7. That my action which was the cause of the injury to plaintiff/respondent was done in the performance of my duty as a teacher, and during school hours. 8. That the injury which the plaintiff/respondent complained of in her statement of claim, continued after the incident, but stopped and ceased 5 months thereafter. 9. That more than 3 months had expired since the injury to the plaintiff/respondent stopped. 10. That the plaintiff/respondent’s action against me was not brought within 3 months of the incident complained of as required by law.”

On the 16th day of November, 1988, the learned trial Judge (Ogu Ugoagwu, J.) delivered his ruling dismissing the application. In his ruling he held that on the facts before him, the 1st defendant was at the material time a public servant, as defined under Section 277 and the 5th Schedule to the 1979 Constitution. He also held that since the act complained of occurred on the 2nd day of December, 1985 and the suit was commenced on 20th July, 1987 – “nineteen months and eighteen days after the occurrence. This action, therefore, was not commenced within the period stipulated in Section 2 of the Public Officers Protection law (supra).

The cause of the action accrued to the respondent on 2nd December, 1985, when the applicant hit her left eye by flogging her with a cane, as pleaded in paragraphs 5 and 8 of the Statement of Claim.” On the issue of whether the 1st defendant was, at the material time acting in pursuance of his duty, the Judge stated as follows: “Was the applicant acting in the execution of his duty as a teacher when he sent the respondent and co-pupils in his class to watch the beating of a thief by irate public who had taken the law into their own hand?

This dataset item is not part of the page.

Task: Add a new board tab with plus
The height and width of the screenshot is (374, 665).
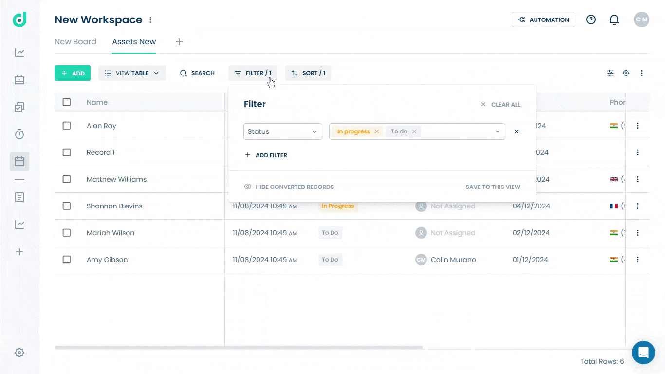Action: click(x=179, y=42)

Was there any lesson for the respondent and other pupils to team from the mob action of beating a thief? If yes, was the lesson beneficial or detrimental to the fledglings including the respondent who then was eleven years old? Before proceeding further I am of the considered opinion, in answer to the first question, that the applicant acted outside his official duty as a teacher when he sent the respondent and other pupils out from his class to go on their own outside the school compound to watch the commission of assault on a thief at a palm produce depot. To the second question my answer is that there was a lesson to learn but that lesson was that the pupils could take the law into their own hands without recourse to appropriate authority. Such a lesson was detrimental to the moral upbringing of the fledgling.”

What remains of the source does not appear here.